Die Regierung des heutigen Deutschen Reiches aber wünscht nur eine einzige moralische und materielle Macht; es ist die Macht, für das Reich und damit wohl auch für ganz Europa den Frieden wahren zu können!

Sie hat daher auch weiterhin getan, was in ihren Kräften stand und zur Förderung des Friedens dienen konnte:

  1. Sie hat all ihren Nachbarstaaten schon vor langer Frist den Abschluß von Nichtangriffspakten angetragen.
  2. Sie hat mit ihrem östlichen Nachbarstaat eine vertragliche Regelung gesucht und gefunden, die dank des großen entgegenkommenden Verständnisses, wie sie hofft, für immer die bedrohliche Atmosphäre, die sie bei ihrer Machtübernahme vorfand, entgiftet hat und zu einer dauernden Verständigung und Freundschaft der beiden Völker führen wird.
  3. Sie hat endlich Frankreich die feierliche Versicherung gegeben, daß Deutschland nach der erfolgten Regelung der Saarfrage nunmehr keine territorialen Forderungen mehr an Frankreich stellen oder erheben wird. [Scriptorium merkt an: = Verzicht auf Elsaß-Lothringen!] Sie glaubt damit, in einer geschichtlich seltenen Form die Voraussetzung für die Beendigung eines jahrhundertelangen Streites zwischen zwei großen Nationen durch ein schweres politisches und sachliches Opfer geschaffen zu haben.

Die Deutsche Regierung muß aber zu ihrem Bedauern ersehen, daß seit Monaten eine sich fortgesetzt steigernde Aufrüstung der übrigen Welt stattfindet.
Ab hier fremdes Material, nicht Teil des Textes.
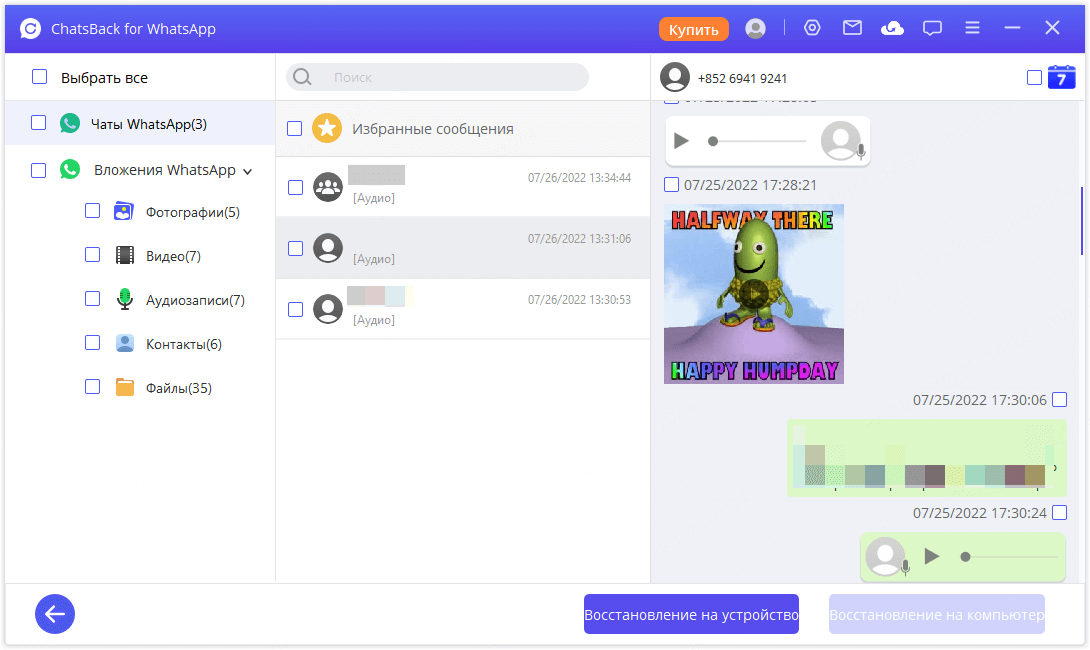Viewport: 1090px width, 650px height.
Task: Open the feedback chat bubble icon
Action: pyautogui.click(x=932, y=28)
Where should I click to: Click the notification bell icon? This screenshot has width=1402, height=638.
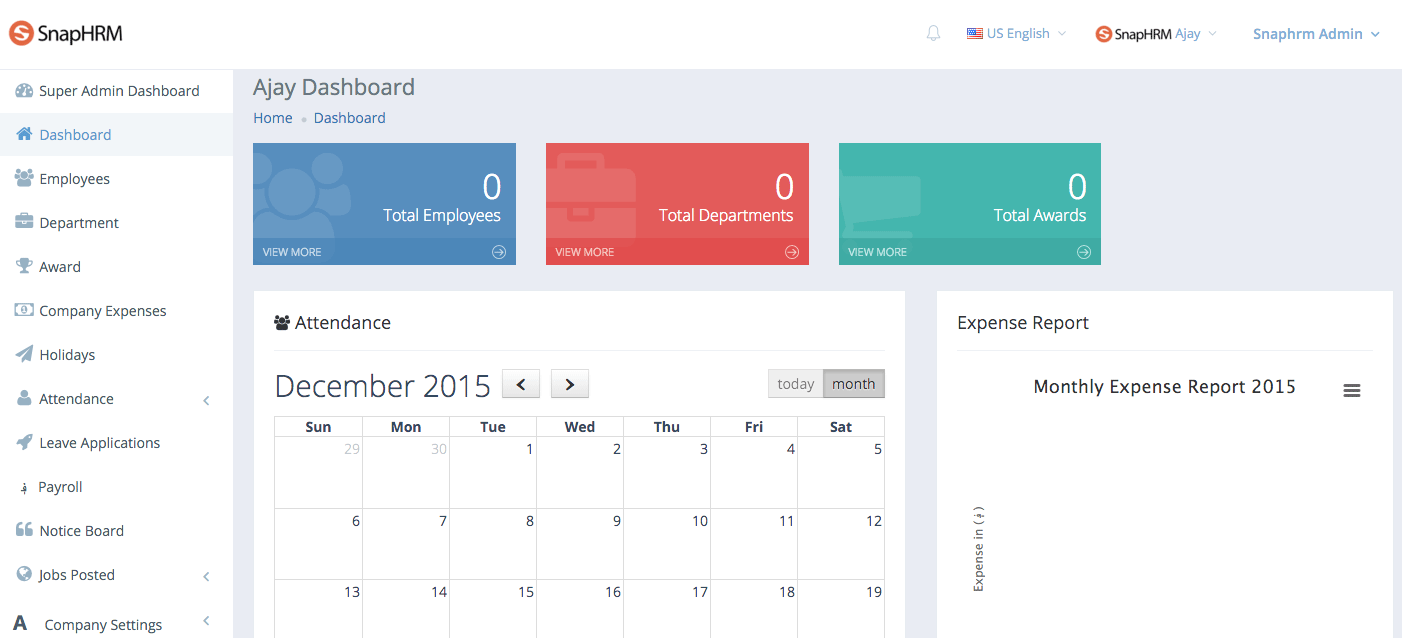coord(933,34)
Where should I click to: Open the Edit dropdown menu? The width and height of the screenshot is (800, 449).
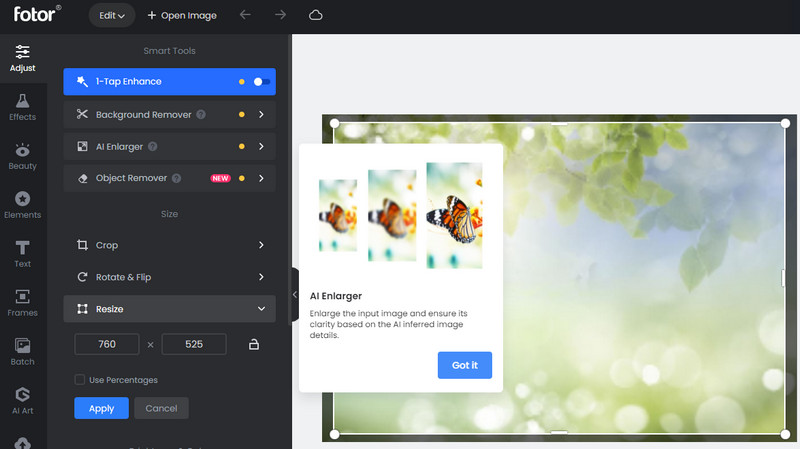tap(112, 16)
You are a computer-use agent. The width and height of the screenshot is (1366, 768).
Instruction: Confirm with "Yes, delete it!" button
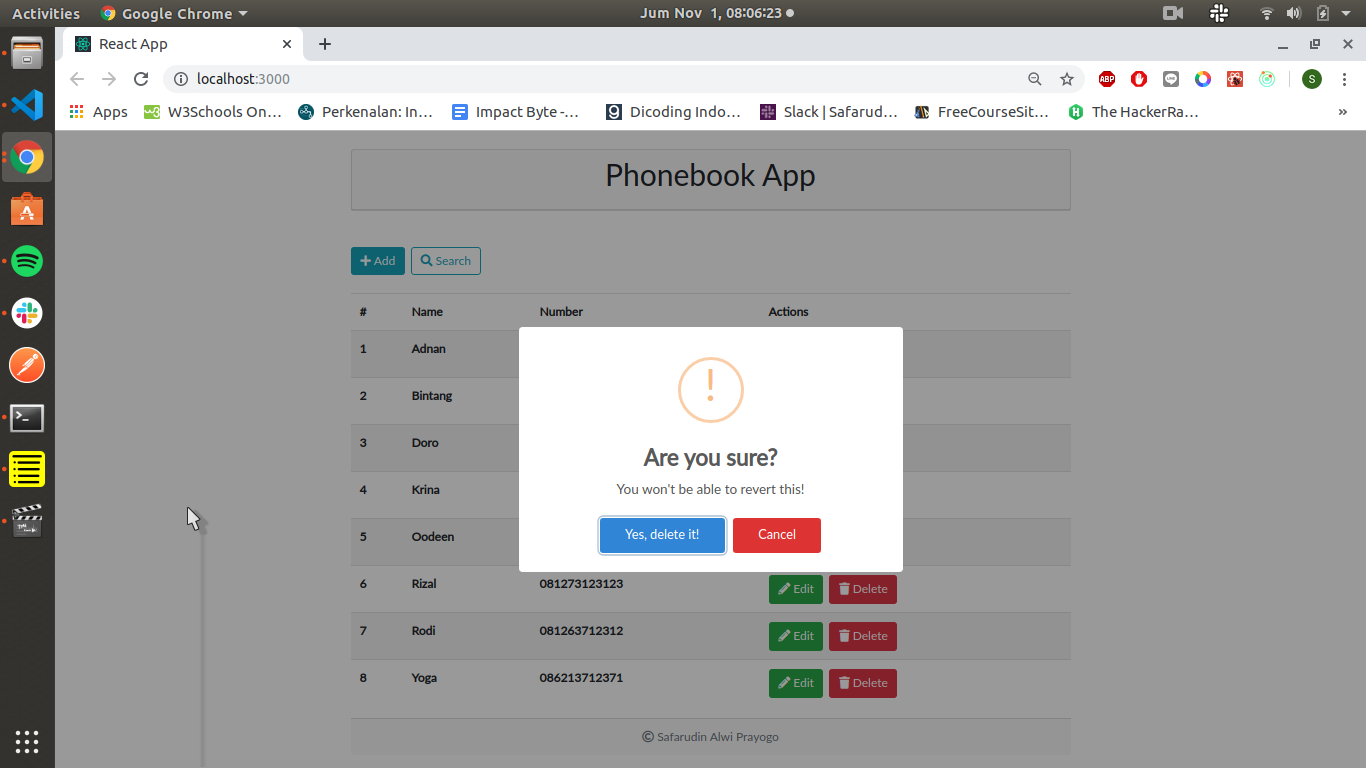point(662,535)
Sie sieht in der Schaffung einer sowjetrussischen Armee von 101 Divisionen, d. h. 960 000 Mann zugegebener Friedenspräsenzstärke, ein Element, das bei der Abfassung des Versailler Vertrages nicht geahnt werden konnte.

Sie sieht in der Forcierung ähnlicher Maßnahmen in anderen Staaten weitere Beweise der Ablehnung der seinerzeit proklamierten Abrüstungsidee. Es liegt der Deutschen Regierung fern, gegen irgendeinen Staat einen Vorwurf erheben zu wollen. Allein, sie muß heute feststellen, daß durch die nunmehr beschlossene Einführung der zweijährigen Dienstzeit in Frankreich die gedanklichen Grundlagen der Schaffung kurzdienender Verteidigungsarmeen zugunsten einer langdienenden Organisation aufgegeben worden sind.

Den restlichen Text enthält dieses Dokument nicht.